(Stored data entries)
☆ ☆ ☆ ☆ ☆ ☆ ☆
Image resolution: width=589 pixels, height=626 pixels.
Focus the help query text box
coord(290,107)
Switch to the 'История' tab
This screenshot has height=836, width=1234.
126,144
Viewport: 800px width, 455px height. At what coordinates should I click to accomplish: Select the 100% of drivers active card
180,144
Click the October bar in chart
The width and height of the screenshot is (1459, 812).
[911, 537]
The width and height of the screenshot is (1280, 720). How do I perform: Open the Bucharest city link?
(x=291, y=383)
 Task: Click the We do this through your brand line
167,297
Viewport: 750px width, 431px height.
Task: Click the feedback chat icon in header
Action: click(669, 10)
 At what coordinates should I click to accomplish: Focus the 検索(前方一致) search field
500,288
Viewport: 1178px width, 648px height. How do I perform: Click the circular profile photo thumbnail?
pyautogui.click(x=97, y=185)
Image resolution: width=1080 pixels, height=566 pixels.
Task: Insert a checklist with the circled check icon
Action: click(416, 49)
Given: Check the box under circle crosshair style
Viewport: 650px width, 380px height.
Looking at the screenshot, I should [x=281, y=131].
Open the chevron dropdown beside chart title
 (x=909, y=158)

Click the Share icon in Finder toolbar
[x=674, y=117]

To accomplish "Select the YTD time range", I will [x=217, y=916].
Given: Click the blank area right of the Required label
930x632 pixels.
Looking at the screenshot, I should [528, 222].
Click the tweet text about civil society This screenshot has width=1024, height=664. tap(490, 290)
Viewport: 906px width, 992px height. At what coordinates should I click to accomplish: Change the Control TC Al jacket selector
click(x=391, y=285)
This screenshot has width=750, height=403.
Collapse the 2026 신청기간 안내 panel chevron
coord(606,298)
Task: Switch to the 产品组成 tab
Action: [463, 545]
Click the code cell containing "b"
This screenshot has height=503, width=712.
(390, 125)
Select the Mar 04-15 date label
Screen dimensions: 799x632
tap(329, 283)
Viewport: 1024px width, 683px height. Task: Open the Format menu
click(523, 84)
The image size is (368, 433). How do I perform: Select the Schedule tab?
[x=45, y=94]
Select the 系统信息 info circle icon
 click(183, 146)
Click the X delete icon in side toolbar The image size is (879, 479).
☆ ☆ ☆ ☆ ☆ ☆ ☆
■ **What to work on**: An exact reproduction of all the records is needed.

■ **Finished task**:
Image resolution: width=589 pixels, height=626 pixels.
Focus the help query text box
coord(290,107)
Switch to the 'История' tab
This screenshot has height=836, width=1234.
126,144
Viewport: 800px width, 455px height. At what coordinates should I click to accomplish: Select the 100% of drivers active card
180,144
Click the October bar in chart
The width and height of the screenshot is (1459, 812).
[911, 537]
The width and height of the screenshot is (1280, 720). How do I perform: Open the Bucharest city link?
(x=291, y=383)
 Task: Click the We do this through your brand line
167,297
Viewport: 750px width, 431px height.
Task: Click the feedback chat icon in header
Action: click(669, 10)
 At what coordinates should I click to accomplish: Focus the 検索(前方一致) search field
500,288
Viewport: 1178px width, 648px height. How do I perform: Click the circular profile photo thumbnail?
pyautogui.click(x=97, y=185)
Image resolution: width=1080 pixels, height=566 pixels.
Task: Insert a checklist with the circled check icon
Action: click(416, 49)
Given: Check the box under circle crosshair style
Viewport: 650px width, 380px height.
Looking at the screenshot, I should [x=281, y=131].
Open the chevron dropdown beside chart title
 (x=909, y=158)

Click the Share icon in Finder toolbar
[x=674, y=117]

To accomplish "Select the YTD time range", I will [x=217, y=916].
Given: Click the blank area right of the Required label
930x632 pixels.
Looking at the screenshot, I should [528, 222].
Click the tweet text about civil society This screenshot has width=1024, height=664. tap(490, 290)
Viewport: 906px width, 992px height. At what coordinates should I click to accomplish: Change the Control TC Al jacket selector
click(x=391, y=285)
This screenshot has width=750, height=403.
Collapse the 2026 신청기간 안내 panel chevron
coord(606,298)
Task: Switch to the 产品组成 tab
Action: [463, 545]
Click the code cell containing "b"
This screenshot has height=503, width=712.
(390, 125)
Select the Mar 04-15 date label
Screen dimensions: 799x632
tap(329, 283)
Viewport: 1024px width, 683px height. Task: Open the Format menu
click(523, 84)
The image size is (368, 433). How do I perform: Select the Schedule tab?
[x=45, y=94]
Select the 系统信息 info circle icon
 click(183, 146)
Click the X delete icon in side toolbar The image size is (879, 479).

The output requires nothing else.